**Records:**
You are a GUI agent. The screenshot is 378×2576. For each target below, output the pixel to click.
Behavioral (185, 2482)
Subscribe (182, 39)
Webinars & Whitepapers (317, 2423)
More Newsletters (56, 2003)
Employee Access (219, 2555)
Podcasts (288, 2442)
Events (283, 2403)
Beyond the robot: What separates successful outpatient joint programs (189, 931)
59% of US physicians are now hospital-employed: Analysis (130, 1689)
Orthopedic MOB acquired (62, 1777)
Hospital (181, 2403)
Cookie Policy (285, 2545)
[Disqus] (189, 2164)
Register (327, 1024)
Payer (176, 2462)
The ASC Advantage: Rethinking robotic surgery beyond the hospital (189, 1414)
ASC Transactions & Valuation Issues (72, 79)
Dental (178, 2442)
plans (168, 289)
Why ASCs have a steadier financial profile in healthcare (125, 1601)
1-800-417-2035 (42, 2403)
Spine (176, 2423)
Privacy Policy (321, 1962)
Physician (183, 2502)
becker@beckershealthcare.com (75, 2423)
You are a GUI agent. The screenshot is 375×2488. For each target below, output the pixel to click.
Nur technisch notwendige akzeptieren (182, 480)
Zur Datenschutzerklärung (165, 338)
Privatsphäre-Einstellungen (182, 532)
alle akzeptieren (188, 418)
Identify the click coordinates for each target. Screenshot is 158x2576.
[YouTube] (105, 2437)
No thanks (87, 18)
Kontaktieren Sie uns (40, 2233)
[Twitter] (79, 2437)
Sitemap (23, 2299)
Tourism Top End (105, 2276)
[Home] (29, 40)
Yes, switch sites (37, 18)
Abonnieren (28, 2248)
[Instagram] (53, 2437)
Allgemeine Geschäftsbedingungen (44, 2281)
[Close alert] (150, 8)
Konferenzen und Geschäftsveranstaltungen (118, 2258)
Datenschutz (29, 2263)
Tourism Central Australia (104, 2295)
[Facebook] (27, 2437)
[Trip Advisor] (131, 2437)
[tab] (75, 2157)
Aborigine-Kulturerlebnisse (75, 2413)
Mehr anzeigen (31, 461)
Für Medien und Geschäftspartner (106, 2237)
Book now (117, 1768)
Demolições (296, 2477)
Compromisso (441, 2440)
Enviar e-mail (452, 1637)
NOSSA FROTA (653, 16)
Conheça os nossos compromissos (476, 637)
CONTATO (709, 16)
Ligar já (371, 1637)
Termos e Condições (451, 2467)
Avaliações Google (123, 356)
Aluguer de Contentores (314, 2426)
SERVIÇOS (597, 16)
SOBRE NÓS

**Task item:** Find and copy each line of the data where "agent" is present.

**Finished task:**
You are a GUI agent. The screenshot is 378×2576. For each target below, output the pixel to click.
You are a GUI agent. The screenshot is 375×2488. For each target below, output the pixel to click.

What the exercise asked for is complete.